* [Kutipan Dokumen]
Saat disinggung media ini tentang terjadinya perobohan pada 21 Juni 2023 tahun lalu, disebut-sebut belum bekekuatan hukum tetap (inkrah) di Pengadilan Tata Usaha Negara (PTUN) Tanjung Pinang.

“Jadi berdasarkan keterangan saksi-saksi pada saat itu, sebelum saya belum menjadi Penasehat Hukum PT DTL, di sini dikatakan pada saat terjadi perobohan tanggal 21 Juni 2023 bahwa proses hukum terhadap legalitas keberadaan Pura Jaya itu masih dalam tahap pengajuan di pengadilan artinya belum ada kekuatan hukum yang tetap dalam proses pengalihan atau apapun namanya terhadap Pura Jaya,” terang nya lagi.

Maka, Kata Sayuti, dari itu kami menganggap bahwa ada perbuatan yang selayaknya tidak dilakukan oleh PT PMS maupun PT LMS, karena belum ada kekuatan hukum yang tetap.

“Dan perobohan pada bangunan itu masih bersifat sepihak, belum ada perintah eksekusi oleh pengadilan,” tutup Sayuti.

* [Data yang Tersedia]

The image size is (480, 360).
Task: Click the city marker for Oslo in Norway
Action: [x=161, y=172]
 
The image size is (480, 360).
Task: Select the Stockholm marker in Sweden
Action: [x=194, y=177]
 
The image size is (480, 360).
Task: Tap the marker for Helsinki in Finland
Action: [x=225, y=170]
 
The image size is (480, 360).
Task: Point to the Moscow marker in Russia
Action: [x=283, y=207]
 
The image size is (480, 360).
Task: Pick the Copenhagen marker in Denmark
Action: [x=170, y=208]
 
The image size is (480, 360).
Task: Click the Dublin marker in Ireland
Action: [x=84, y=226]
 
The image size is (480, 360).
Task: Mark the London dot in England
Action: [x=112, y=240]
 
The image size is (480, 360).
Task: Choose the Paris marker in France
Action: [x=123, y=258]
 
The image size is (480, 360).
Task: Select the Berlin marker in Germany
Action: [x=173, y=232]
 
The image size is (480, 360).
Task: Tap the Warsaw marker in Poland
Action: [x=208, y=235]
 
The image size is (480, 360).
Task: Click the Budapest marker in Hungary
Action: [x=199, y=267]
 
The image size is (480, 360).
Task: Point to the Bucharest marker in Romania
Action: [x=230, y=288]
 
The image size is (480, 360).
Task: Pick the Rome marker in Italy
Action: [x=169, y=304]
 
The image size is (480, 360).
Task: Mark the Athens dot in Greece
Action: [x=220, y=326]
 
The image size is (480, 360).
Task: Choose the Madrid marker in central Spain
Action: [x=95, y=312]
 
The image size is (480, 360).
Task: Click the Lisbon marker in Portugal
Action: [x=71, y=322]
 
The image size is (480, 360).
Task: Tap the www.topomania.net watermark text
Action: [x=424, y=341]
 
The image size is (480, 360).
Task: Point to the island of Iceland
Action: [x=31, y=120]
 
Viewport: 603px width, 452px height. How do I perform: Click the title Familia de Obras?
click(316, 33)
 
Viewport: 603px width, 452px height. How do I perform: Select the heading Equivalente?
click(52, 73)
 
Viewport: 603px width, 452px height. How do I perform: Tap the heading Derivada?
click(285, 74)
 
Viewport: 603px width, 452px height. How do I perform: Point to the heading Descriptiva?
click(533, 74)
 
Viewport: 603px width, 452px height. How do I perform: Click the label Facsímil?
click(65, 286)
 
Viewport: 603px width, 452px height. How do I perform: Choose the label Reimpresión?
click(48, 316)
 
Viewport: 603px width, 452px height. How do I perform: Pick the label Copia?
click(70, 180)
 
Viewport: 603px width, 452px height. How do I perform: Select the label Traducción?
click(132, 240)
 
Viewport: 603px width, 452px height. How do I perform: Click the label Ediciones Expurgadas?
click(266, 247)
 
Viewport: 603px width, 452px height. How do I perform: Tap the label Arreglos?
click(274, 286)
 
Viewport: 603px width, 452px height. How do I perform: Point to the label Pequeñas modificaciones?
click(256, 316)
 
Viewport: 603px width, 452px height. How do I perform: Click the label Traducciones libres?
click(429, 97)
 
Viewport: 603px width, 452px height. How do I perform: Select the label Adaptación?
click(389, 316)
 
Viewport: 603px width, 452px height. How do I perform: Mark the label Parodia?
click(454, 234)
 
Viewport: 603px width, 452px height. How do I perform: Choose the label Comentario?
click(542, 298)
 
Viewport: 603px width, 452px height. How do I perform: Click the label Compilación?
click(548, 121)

* * *

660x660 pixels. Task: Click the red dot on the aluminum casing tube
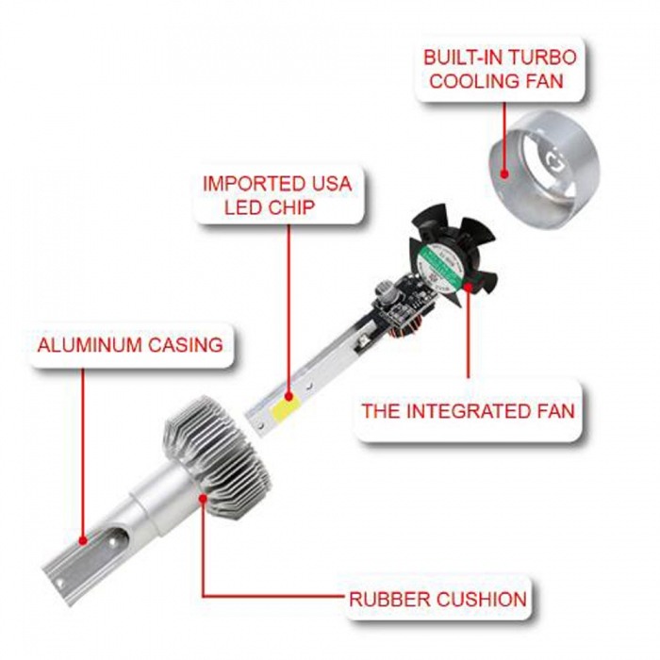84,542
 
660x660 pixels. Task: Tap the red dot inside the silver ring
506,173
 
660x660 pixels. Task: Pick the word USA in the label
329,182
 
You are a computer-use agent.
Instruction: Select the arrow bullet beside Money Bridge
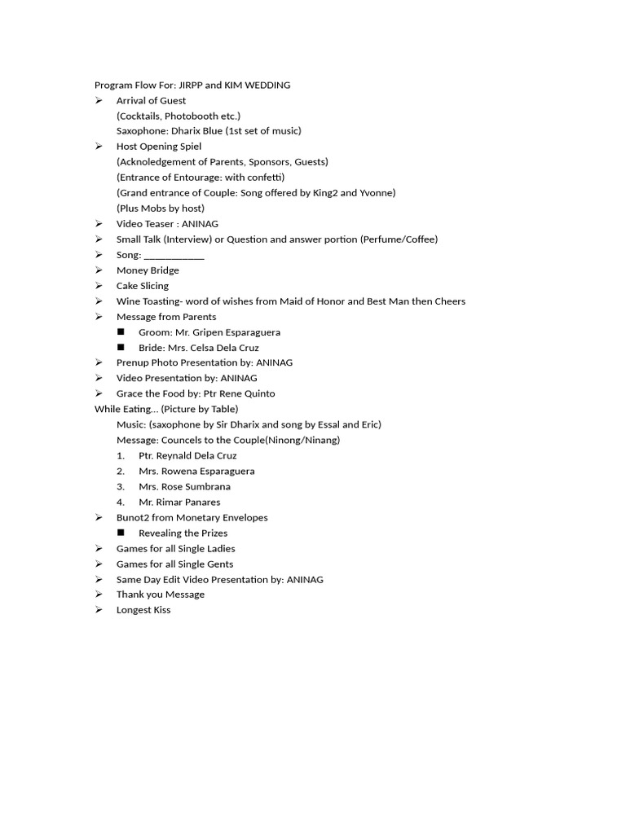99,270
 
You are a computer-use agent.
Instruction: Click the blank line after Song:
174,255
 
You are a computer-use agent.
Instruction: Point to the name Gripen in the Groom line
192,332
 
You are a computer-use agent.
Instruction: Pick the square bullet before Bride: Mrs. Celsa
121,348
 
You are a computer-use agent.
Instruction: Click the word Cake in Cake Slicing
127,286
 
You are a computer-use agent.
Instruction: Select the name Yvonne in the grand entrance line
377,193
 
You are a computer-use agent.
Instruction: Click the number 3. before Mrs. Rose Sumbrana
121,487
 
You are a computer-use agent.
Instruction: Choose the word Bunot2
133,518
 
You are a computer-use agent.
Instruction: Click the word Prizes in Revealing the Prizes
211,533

* [Daftar Tugas]
1. Sebutkan jumlah baris pada data di atas yang mengandung kata "Instruction". Jawab dengan angkanya saja.
2. Tuliskan lanjutan berita tentang perobohan bangunan Pura Jaya, mulai setelah kalimat terakhir yang ditampilkan.

* [Hasil per Tugas]
1. 9

2.
Lain halnya tanggapan Penasehat Hukum tergugat satu dan tergugat dua, Erik menanggapi pengakuan saksi pertama pada persidangan hari Selasa (25/6/2024) Minggu lalu, tanggapannya terdapat keraguan pada kesaksiannya sebagai assisten direktur karena saksi menerangkan berdasarkan pendapat pribadinya.

“Terdapat dokumen yang telah kami serahkan ke majelis hakim saksi tersebut tidak mengetahui sama sekali dokumen yang telah di tandatangani oleh Direktur PT DTL saat pembongkaran dengan tergugat dua.

Lalu, saat ditanyakan media ini kembali terkait surat perjanjian yang dimaksud antara PT DTL dan tergugat dua yaitu PT LMS, Erik menjawab ada surat perjanjian berupa pengambilan barang-barang.

“Ada surat kuasa dan perjanjian antara PT DTL dan tergugat dua yang pada poinnya menyatakan PT TDL memberikan kuasa kepada tergugat dua untuk pengambilan barang-barang dan menjual barang kepada tergugat dua,” 

Selanjutnya, Erik menegaskan penjelasannya nanti saat agenda pembuktian berikutnya. “Akan kami buktikan apa saja yang telah di jual ke tergugat dua,” tegasnya

“Kalau untuk dua orang saksi persidangan yang kemarin hanya mengetahui terjadi pembongkaran saja namun terkait dengan dokumen dan alasan pembongkaran tidak tahu sama sekali,” tutup Erik.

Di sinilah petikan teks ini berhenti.